Своей пылкой речью она побуждала его вести себя с нею, как ее любовник или как будущий любовник. Ведь именно так он вел себя поначалу на приеме у Ливингстона. На лице ее отражалась сейчас мольба об этом, о возвращении тех чувств, той сказочной ауры, в которую они тогда погрузились. Она была полна любовного трепета, острого желания, надежды на отклик. Роберт хотел бы поддаться на ее призыв, но ему столько надо было объяснить ей. Однако таким моментом нельзя было пренебречь.
– У тебя нет причин ревновать меня, Паула. Возможно, мне удастся когда-нибудь убедить тебя в этом.
Это было все, что он решился произнести.
– И все-таки мне надо было нажать этот проклятый звонок, – продолжала каяться Паула.

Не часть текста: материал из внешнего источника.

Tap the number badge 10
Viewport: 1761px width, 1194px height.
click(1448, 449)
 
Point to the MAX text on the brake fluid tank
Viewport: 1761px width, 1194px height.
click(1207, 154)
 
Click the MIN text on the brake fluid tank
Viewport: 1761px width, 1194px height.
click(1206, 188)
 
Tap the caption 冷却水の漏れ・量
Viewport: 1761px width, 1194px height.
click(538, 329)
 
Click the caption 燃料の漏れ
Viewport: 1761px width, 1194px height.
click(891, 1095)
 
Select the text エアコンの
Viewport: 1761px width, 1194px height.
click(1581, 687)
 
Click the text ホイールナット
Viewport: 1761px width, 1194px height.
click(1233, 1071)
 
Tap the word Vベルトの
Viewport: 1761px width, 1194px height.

Ее трогательный, убитый вид произвел, однако, магическое действие. Роберт Хартфорд уже подпал под ее очарование. Какая-то часть разума его еще сопротивлялась, напоминая о ее физическом недостатке, но отвращение исчезло. Он встал, осторожно и беззвучно задвинул стул, на котором восседал на председательском месте.
Паула следила за ним с напряженным ожиданием. Многое прояснилось для нее в эти мгновения. Связь между ними, возникшая столь внезапно, не оборвалась, и ни он, ни она отрицать этого не вправе. Иногда их тяга друг к другу приобретала обличье ненависти, и все же это оставалось непреодолимым чувством. Она влюбилась в него и желала получить в ответ страсть такого же накала, хотя никаких надежд на это она не могла питать.
Хромоножка из какой-то богом забытой глуши и секс-символ своего поколения, воплощенное совершенство, имеющий право выбрать для себя любую женщину. Трещина, разделяющая их, все ширилась, и кто-то должен был совершить опасный прыжок.
Но Роберт не заглядывал так далеко. Его влекло к ней лишь сиюминутное желание прикоснуться к излучающим тепло волосам цвета спелой ржи, и, если она не будет возражать, приласкать ее женственные округлости.
Он подошел и опустился на колени возле нее. Паула не шевельнулась, взгляд ее был устремлен по-прежнему в пространство. Она ощущала, что он близко, совсем рядом с нею, но не решалась повернуть голову, как будто боясь спугнуть его. Роберт провел пальцами по ее смуглой от загара руке, погладил волосы, любуясь ее профилем. Затем он коснулся жилки на ее шее, словно измеряя ей пульс и допытываясь, какова температура ее страсти, скрытой под внешне холодной оболочкой.
Встав с колен, он склонился над Паулой, и их лица сблизились. Но она не изменила позу, и Роберт смотрел на нее все еще сбоку, будто сторонний наблюдатель.
От близости его губ ее губы дрогнули, а когда его изучающий палец принялся их гладить, легкий вздох прошелестел в тишине и дал ему знак, что его ласки не отвергаются. Постепенно поддаваясь им, Паула приоткрыла рот, ответно лаская его палец нежным своим дыханием. Затем мягкие теплые губы взяли его палец в плен, исследователь сам стал объектом исследования, по миллиметру он медленно проваливался в сладостную глубь, пока не коснулся влажной преграды зубов.
На секунду Роберт остановился у райских ворот, уверенный, что вскоре она позволит ему войти. В доказательство этому ее рот раскрылся шире, как бы вызывая его на поединок, сухое вмиг стало влажным, пустыня превратилась в сплошной оазис, а ее язык сплелся с его языком в увлекательной игре, победителями в которой станут они оба.
И вот наконец она повернулась к нему, и глаза их встретились, подчиняясь приказу, отданному телами.
Паула таяла в его объятиях. Но размягчалась она скорее не плотью, а разумом. Плоть ее оставалась столь же упругой и способной возбудить желанного ей мужчину. Они смотрели друг на друга так, как, вероятно, смотрел Адам на Еву, а Ева на Адама, впервые познав любовь.